BEGIN
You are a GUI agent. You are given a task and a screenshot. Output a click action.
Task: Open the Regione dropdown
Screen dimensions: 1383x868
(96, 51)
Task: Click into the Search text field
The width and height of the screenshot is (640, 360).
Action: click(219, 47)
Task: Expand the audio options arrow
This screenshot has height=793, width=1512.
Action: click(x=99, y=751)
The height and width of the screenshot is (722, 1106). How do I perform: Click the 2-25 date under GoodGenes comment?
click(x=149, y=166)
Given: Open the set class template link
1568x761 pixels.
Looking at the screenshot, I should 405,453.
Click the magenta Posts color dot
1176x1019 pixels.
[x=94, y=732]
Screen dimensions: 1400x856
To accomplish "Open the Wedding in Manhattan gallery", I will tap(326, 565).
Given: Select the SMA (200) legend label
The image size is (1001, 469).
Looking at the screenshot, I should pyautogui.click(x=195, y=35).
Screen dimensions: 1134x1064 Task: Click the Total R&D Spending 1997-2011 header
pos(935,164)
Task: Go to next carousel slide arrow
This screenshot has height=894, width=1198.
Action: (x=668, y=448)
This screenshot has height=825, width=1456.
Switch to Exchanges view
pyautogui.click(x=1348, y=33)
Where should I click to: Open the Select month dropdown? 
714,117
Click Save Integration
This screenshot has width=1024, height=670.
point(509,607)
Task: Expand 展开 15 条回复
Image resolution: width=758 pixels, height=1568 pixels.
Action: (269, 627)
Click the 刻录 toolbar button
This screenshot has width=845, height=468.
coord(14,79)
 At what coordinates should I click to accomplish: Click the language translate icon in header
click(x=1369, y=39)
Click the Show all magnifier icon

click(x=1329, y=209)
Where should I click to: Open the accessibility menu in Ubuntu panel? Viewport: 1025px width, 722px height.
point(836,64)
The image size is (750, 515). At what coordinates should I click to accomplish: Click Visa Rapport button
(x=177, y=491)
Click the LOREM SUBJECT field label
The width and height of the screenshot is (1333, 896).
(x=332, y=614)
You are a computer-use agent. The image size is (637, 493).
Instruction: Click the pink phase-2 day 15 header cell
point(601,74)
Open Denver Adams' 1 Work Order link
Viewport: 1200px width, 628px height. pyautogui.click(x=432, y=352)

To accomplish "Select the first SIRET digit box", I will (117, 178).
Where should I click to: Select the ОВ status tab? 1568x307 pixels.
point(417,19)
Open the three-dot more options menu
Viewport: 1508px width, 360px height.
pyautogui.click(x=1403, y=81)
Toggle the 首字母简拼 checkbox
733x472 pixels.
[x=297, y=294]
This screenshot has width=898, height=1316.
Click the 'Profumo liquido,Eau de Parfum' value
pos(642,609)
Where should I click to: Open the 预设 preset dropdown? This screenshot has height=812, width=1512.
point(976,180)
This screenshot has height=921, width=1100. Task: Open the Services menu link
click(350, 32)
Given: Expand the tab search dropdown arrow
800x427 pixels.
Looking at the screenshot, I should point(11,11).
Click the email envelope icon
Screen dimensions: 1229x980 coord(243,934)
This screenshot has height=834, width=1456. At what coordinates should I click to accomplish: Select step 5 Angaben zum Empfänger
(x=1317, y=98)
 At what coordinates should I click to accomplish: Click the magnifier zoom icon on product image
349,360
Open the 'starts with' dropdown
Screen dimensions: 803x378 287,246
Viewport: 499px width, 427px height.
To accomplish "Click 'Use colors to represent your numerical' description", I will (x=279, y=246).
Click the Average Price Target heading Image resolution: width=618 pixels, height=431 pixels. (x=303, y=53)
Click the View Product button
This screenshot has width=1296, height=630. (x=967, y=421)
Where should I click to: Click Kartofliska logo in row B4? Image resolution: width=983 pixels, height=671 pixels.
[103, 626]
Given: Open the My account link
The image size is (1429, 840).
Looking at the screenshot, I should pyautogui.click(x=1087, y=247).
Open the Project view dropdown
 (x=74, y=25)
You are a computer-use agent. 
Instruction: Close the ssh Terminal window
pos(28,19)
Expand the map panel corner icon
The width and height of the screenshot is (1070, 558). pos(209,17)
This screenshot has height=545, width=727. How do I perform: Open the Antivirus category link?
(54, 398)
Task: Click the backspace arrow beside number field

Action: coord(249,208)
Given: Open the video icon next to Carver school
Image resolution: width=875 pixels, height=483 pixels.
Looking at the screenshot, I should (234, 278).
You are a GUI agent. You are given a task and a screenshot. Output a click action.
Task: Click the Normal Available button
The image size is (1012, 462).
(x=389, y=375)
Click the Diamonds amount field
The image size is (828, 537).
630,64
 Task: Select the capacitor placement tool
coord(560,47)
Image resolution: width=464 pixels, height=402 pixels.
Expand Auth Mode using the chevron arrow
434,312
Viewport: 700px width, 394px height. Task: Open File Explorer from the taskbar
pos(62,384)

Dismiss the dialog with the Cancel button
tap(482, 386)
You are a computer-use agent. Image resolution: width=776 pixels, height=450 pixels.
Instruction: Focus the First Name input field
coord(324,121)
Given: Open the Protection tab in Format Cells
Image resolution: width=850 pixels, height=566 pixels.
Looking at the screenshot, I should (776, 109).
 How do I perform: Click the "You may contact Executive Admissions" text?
END
Exercise goal. Output every line of the listing exactly as written.

Solution to the problem.
You are a GUI agent. You are given a task and a screenshot. Output a click action.
Task: Open the Regione dropdown
Screen dimensions: 1383x868
(96, 51)
Task: Click into the Search text field
The width and height of the screenshot is (640, 360).
Action: click(219, 47)
Task: Expand the audio options arrow
This screenshot has height=793, width=1512.
Action: click(x=99, y=751)
The height and width of the screenshot is (722, 1106). How do I perform: Click the 2-25 date under GoodGenes comment?
click(x=149, y=166)
Given: Open the set class template link
1568x761 pixels.
Looking at the screenshot, I should 405,453.
Click the magenta Posts color dot
1176x1019 pixels.
[x=94, y=732]
Screen dimensions: 1400x856
To accomplish "Open the Wedding in Manhattan gallery", I will tap(326, 565).
Given: Select the SMA (200) legend label
The image size is (1001, 469).
Looking at the screenshot, I should pyautogui.click(x=195, y=35).
Screen dimensions: 1134x1064 Task: Click the Total R&D Spending 1997-2011 header
pos(935,164)
Task: Go to next carousel slide arrow
This screenshot has height=894, width=1198.
Action: (x=668, y=448)
This screenshot has height=825, width=1456.
Switch to Exchanges view
pyautogui.click(x=1348, y=33)
Where should I click to: Open the Select month dropdown? 
714,117
Click Save Integration
This screenshot has width=1024, height=670.
point(509,607)
Task: Expand 展开 15 条回复
Image resolution: width=758 pixels, height=1568 pixels.
Action: (269, 627)
Click the 刻录 toolbar button
This screenshot has width=845, height=468.
coord(14,79)
 At what coordinates should I click to accomplish: Click the language translate icon in header
click(x=1369, y=39)
Click the Show all magnifier icon

click(x=1329, y=209)
Where should I click to: Open the accessibility menu in Ubuntu panel? Viewport: 1025px width, 722px height.
point(836,64)
The image size is (750, 515). At what coordinates should I click to accomplish: Click Visa Rapport button
(x=177, y=491)
Click the LOREM SUBJECT field label
The width and height of the screenshot is (1333, 896).
(x=332, y=614)
You are a computer-use agent. The image size is (637, 493).
Instruction: Click the pink phase-2 day 15 header cell
point(601,74)
Open Denver Adams' 1 Work Order link
Viewport: 1200px width, 628px height. pyautogui.click(x=432, y=352)

To accomplish "Select the first SIRET digit box", I will (117, 178).
Where should I click to: Select the ОВ status tab? 1568x307 pixels.
point(417,19)
Open the three-dot more options menu
Viewport: 1508px width, 360px height.
pyautogui.click(x=1403, y=81)
Toggle the 首字母简拼 checkbox
733x472 pixels.
[x=297, y=294]
This screenshot has width=898, height=1316.
Click the 'Profumo liquido,Eau de Parfum' value
pos(642,609)
Where should I click to: Open the 预设 preset dropdown? This screenshot has height=812, width=1512.
point(976,180)
This screenshot has height=921, width=1100. Task: Open the Services menu link
click(350, 32)
Given: Expand the tab search dropdown arrow
800x427 pixels.
Looking at the screenshot, I should point(11,11).
Click the email envelope icon
Screen dimensions: 1229x980 coord(243,934)
This screenshot has height=834, width=1456. At what coordinates should I click to accomplish: Select step 5 Angaben zum Empfänger
(x=1317, y=98)
 At what coordinates should I click to accomplish: Click the magnifier zoom icon on product image
349,360
Open the 'starts with' dropdown
Screen dimensions: 803x378 287,246
Viewport: 499px width, 427px height.
To accomplish "Click 'Use colors to represent your numerical' description", I will (x=279, y=246).
Click the Average Price Target heading Image resolution: width=618 pixels, height=431 pixels. (x=303, y=53)
Click the View Product button
This screenshot has width=1296, height=630. (x=967, y=421)
Where should I click to: Click Kartofliska logo in row B4? Image resolution: width=983 pixels, height=671 pixels.
[103, 626]
Given: Open the My account link
The image size is (1429, 840).
Looking at the screenshot, I should pyautogui.click(x=1087, y=247).
Open the Project view dropdown
 (x=74, y=25)
You are a computer-use agent. 
Instruction: Close the ssh Terminal window
pos(28,19)
Expand the map panel corner icon
The width and height of the screenshot is (1070, 558). pos(209,17)
This screenshot has height=545, width=727. How do I perform: Open the Antivirus category link?
(54, 398)
Task: Click the backspace arrow beside number field

Action: coord(249,208)
Given: Open the video icon next to Carver school
Image resolution: width=875 pixels, height=483 pixels.
Looking at the screenshot, I should (234, 278).
You are a GUI agent. You are given a task and a screenshot. Output a click action.
Task: Click the Normal Available button
The image size is (1012, 462).
(x=389, y=375)
Click the Diamonds amount field
The image size is (828, 537).
630,64
 Task: Select the capacitor placement tool
coord(560,47)
Image resolution: width=464 pixels, height=402 pixels.
Expand Auth Mode using the chevron arrow
434,312
Viewport: 700px width, 394px height. Task: Open File Explorer from the taskbar
pos(62,384)

Dismiss the dialog with the Cancel button
tap(482, 386)
You are a computer-use agent. Image resolution: width=776 pixels, height=450 pixels.
Instruction: Focus the First Name input field
coord(324,121)
Given: Open the Protection tab in Format Cells
Image resolution: width=850 pixels, height=566 pixels.
Looking at the screenshot, I should (776, 109).
 How do I perform: Click the "You may contact Executive Admissions" text?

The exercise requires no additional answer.